## Description of the task
List each distinct username that heads a post in the forum thread below about the death of a nonbelieving relative.

# death of nonbelieving relative



## kappazei (Aug 24, 2013)

If I could, I'd like some advice on dealing with the death of a non-believing relative. He never confessed Christ during his life nor at his deathbed, although he did pre arrange to have a minister present upon his death and he was semi conscious as I spoke scripture to him and urged him to turn to God. (apparently, the hospital chaplain was a realy tactless jerk when they prounounced my brother-in-law as dead the first time)
The relatives all know I'm an evangelical believer.
They know I believe that people who don't believe in Christ go to hell.
The widow let my wife and I do the 'last rites', where I assured them that God knows how much they loved him and that God is good and can be counted on to do the right thing with my brother-in-law's soul.
Those present as we prayed appreciated it.

The widow is adamant that he was always a good man and that her influence on him only brought out the good in him. (He bacame a considerably kinder man after he met his present wife)

I also posted something on fb which was considered to be fairly disrespectful to his memory so soon after his death, so I'm in their bad books right now.

So what do I say to them now?


----------



## kappazei (Aug 24, 2013)

Yes, I did apologise personally to the widow and made a public aplology online.


----------



## Edward (Aug 24, 2013)

kappazei said:


> apparently, the hospital chaplain was a realy tactless jerk when they prounounced my brother-in-law as dead the first time



Mote, log, eye? 

And did you perhaps get this second hand from folks who might say the same about you? 

My advice? When you find yourself in a hole, quit digging.


----------



## kappazei (Aug 24, 2013)

so messed up right now.


----------



## Elizabeth (Aug 24, 2013)

Praying for you, Bob. All of my relatives are unbelievers, and I don't know how I'll handle these sorts of things if/when they come to pass. I think maybe just being a listening ear for them, any physical help you can give(food, cleaning, whatever of that sort). Be the Lord's hands. God bless you.


----------



## joejohnston3 (Aug 24, 2013)

We will pray for you, Bob and hope that you get some good advice and sense the Lord's leading.


----------



## GloriousBoaz (Aug 24, 2013)

## Excerpted records

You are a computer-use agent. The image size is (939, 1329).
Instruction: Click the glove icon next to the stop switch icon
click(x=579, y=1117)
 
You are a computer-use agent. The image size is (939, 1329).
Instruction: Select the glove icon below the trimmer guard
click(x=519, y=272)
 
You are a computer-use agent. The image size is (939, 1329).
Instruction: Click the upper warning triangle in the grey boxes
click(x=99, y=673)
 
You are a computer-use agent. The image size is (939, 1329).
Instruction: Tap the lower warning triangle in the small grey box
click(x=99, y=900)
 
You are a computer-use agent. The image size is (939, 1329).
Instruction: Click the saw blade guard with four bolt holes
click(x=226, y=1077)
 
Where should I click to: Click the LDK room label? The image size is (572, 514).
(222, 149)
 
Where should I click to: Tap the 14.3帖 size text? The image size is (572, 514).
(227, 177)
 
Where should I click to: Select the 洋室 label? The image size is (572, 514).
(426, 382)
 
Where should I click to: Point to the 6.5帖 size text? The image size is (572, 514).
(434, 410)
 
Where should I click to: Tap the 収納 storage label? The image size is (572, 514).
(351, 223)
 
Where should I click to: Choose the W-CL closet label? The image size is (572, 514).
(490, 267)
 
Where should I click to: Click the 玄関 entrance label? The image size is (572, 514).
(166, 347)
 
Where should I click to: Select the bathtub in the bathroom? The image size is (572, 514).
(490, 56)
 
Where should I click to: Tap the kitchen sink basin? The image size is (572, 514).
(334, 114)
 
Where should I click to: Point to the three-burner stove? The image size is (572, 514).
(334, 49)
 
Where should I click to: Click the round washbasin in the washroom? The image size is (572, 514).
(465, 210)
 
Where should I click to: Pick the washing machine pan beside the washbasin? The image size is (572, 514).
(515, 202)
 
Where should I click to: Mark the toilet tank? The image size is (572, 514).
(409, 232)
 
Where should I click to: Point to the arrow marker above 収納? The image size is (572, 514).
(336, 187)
...
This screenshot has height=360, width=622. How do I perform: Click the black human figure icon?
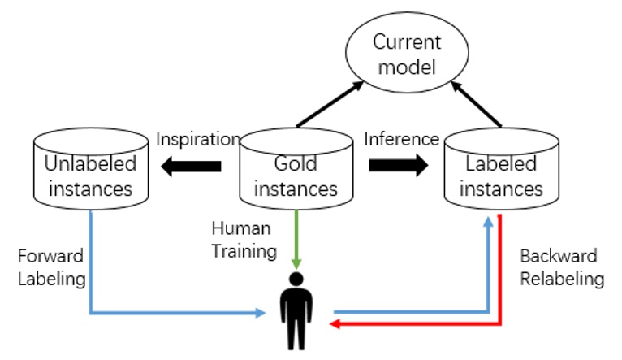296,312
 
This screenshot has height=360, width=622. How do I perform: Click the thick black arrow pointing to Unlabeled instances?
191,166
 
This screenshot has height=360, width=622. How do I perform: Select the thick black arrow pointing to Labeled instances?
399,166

## Task solution
kappazei, Edward, Elizabeth, joejohnston3, GloriousBoaz